* TASK DESCRIPTION *
Write out these records exactly as they appear, everything from the line containing "The height and width of the screenshot is (503, 713)." down to the line containing "tap(350, 596)", with both of those lines included.

* Dataset rows *
──────────────────────────────
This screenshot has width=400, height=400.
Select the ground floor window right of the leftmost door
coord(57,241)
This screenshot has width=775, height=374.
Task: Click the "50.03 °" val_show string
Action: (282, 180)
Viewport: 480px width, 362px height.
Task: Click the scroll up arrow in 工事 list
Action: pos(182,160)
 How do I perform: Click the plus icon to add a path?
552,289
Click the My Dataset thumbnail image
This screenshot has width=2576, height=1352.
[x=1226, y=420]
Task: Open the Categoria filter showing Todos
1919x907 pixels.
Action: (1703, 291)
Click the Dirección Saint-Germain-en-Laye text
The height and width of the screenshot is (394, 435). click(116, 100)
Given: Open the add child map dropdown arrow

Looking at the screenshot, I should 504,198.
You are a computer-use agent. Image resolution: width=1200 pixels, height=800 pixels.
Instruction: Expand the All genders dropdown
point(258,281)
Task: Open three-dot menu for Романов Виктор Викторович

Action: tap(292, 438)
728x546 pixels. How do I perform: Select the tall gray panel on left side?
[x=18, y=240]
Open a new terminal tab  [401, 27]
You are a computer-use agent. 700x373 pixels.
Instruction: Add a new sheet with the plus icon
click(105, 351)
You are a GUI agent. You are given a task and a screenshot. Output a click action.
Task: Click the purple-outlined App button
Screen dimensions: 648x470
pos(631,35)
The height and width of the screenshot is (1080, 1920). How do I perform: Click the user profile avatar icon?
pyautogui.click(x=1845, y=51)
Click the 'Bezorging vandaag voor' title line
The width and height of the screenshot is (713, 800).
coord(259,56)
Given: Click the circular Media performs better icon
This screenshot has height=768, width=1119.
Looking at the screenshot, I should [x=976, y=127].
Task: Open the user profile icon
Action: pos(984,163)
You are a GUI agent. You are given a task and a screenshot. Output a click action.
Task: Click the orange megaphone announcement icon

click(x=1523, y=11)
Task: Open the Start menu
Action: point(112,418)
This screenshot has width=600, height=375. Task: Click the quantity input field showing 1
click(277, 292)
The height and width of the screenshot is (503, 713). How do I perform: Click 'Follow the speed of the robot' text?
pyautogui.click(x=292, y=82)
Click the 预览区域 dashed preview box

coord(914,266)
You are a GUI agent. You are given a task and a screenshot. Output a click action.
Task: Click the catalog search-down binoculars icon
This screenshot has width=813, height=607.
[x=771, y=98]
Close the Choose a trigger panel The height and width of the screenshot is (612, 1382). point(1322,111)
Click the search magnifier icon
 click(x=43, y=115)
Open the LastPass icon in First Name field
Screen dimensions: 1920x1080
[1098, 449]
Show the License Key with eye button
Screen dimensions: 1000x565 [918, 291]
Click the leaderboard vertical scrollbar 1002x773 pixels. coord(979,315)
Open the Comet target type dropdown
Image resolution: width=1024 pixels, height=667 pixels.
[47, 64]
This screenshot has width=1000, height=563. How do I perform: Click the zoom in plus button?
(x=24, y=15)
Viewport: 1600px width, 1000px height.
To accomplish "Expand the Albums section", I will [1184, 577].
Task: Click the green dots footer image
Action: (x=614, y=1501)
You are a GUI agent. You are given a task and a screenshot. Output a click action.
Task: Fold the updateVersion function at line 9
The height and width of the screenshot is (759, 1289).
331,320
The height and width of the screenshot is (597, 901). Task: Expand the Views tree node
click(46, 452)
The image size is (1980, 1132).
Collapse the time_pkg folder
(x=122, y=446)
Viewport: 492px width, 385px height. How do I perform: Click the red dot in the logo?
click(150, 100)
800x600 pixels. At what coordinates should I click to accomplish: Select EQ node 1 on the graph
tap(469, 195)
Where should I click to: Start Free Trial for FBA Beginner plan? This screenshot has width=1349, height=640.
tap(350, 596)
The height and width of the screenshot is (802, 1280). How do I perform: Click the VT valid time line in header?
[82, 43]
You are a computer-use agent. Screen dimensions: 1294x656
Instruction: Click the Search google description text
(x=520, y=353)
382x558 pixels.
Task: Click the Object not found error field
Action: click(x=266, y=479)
──────────────────────────────
* EXPECTED OUTPUT *
The height and width of the screenshot is (503, 713). How do I perform: Click 'Follow the speed of the robot' text?
pyautogui.click(x=292, y=82)
Click the 预览区域 dashed preview box

coord(914,266)
You are a GUI agent. You are given a task and a screenshot. Output a click action.
Task: Click the catalog search-down binoculars icon
This screenshot has width=813, height=607.
[x=771, y=98]
Close the Choose a trigger panel The height and width of the screenshot is (612, 1382). point(1322,111)
Click the search magnifier icon
 click(x=43, y=115)
Open the LastPass icon in First Name field
Screen dimensions: 1920x1080
[1098, 449]
Show the License Key with eye button
Screen dimensions: 1000x565 [918, 291]
Click the leaderboard vertical scrollbar 1002x773 pixels. coord(979,315)
Open the Comet target type dropdown
Image resolution: width=1024 pixels, height=667 pixels.
[47, 64]
This screenshot has width=1000, height=563. How do I perform: Click the zoom in plus button?
(x=24, y=15)
Viewport: 1600px width, 1000px height.
To accomplish "Expand the Albums section", I will [1184, 577].
Task: Click the green dots footer image
Action: (x=614, y=1501)
You are a GUI agent. You are given a task and a screenshot. Output a click action.
Task: Fold the updateVersion function at line 9
The height and width of the screenshot is (759, 1289).
331,320
The height and width of the screenshot is (597, 901). Task: Expand the Views tree node
click(46, 452)
The image size is (1980, 1132).
Collapse the time_pkg folder
(x=122, y=446)
Viewport: 492px width, 385px height. How do I perform: Click the red dot in the logo?
click(150, 100)
800x600 pixels. At what coordinates should I click to accomplish: Select EQ node 1 on the graph
tap(469, 195)
Where should I click to: Start Free Trial for FBA Beginner plan? This screenshot has width=1349, height=640.
tap(350, 596)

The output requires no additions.